-- What to do --
Please answer these questions about the forum thread on the pig below:
1. From how many yards did Chunky shoot the pig?
2. What poundage is Chunky's Widow bow?
3. How many pigs did bumaruski kill in Nacogdoches the year before?

-- Extracted text --

<<<<

# Just another pig



## Chunky (Oct 15, 2006)

My year starts off with another pig. Not what I was looking for, but couldn't turn down an opportunity right at dark.

12 yard shot, broadside to just the slightest quarter away. I hit two inches above where I wanted, but got both lungs. Almost no bloodtrail if you can believe that. If it had not been for my buddy Lou, I might still be looking. All the hogs went right, and I was sure mine did also....but he didn't. He went right and then back left. He only went about 40 or 50 yards, but I was looking the wrong direction.

Sorry about all the blood in the pic, I tried to wash him, but it just kept coming out...and you can't see it at night until the flash.

My daughter had the video camera in her blind trying to shoot a blackbuck...so no video this time.


----------



## wacker (Mar 22, 2006)

Way to go! :brew:


----------



## Bucksnort (Jun 29, 2004)

congrats on the 2010 oinker.


----------



## lunatic (Jan 20, 2009)

Very nice Chunky ! What poundage is your Widow ? Is that the bow you shot in the Chester shoot last year ?


----------



## Chunky (Oct 15, 2006)

My widow is 69 lbs. If I shot a widow, it was that one... as it is the only widow I have. I could have been shooting one of my other bows...I really don't remember.


----------



## MLK (Oct 5, 2009)

nice piggy will be tasty


----------



## bumaruski (Aug 30, 2004)

*Pigs*

My pigs in Nacogdoches disappeared after I shot a very large boar in October. Last year I killed 7 and this year I only got the one. Hopefully they will be back next year.


----------



## Screeminreel (Jun 2, 2004)

>>>>

-- Information shown --
<<<<

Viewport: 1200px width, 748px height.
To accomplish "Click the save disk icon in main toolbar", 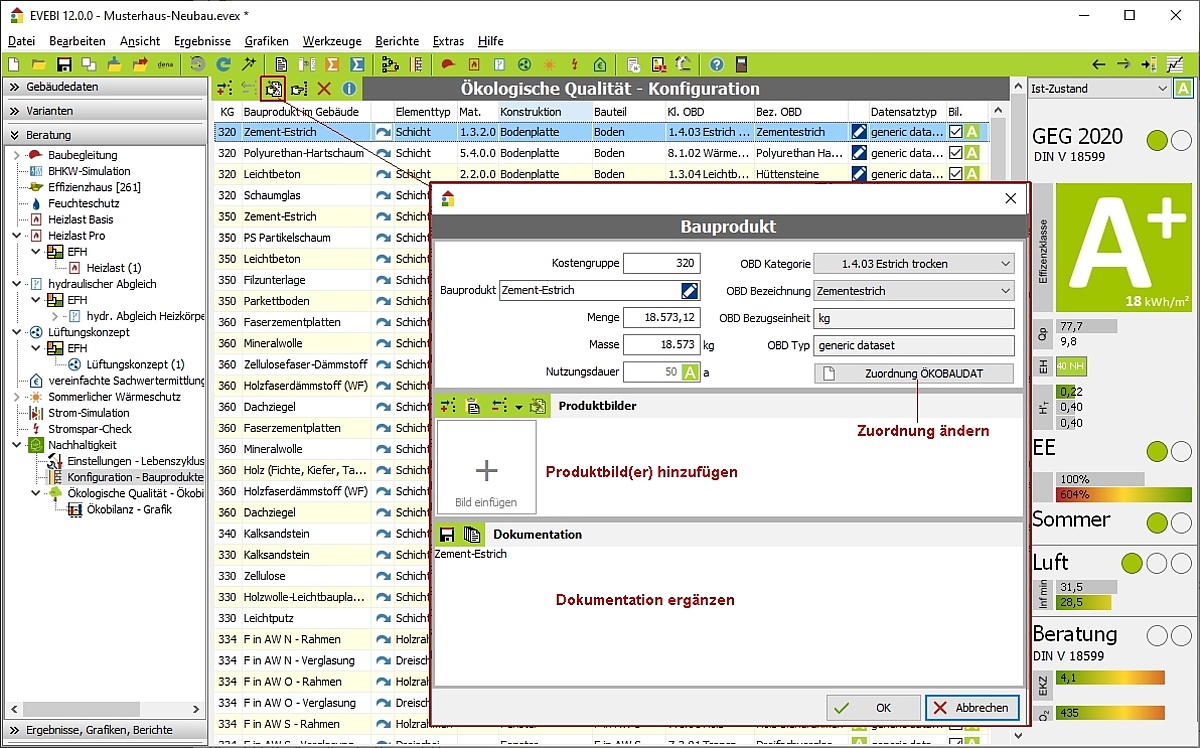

>>>>

-- Task response --
1. 12 yards
2. 69 lbs
3. 7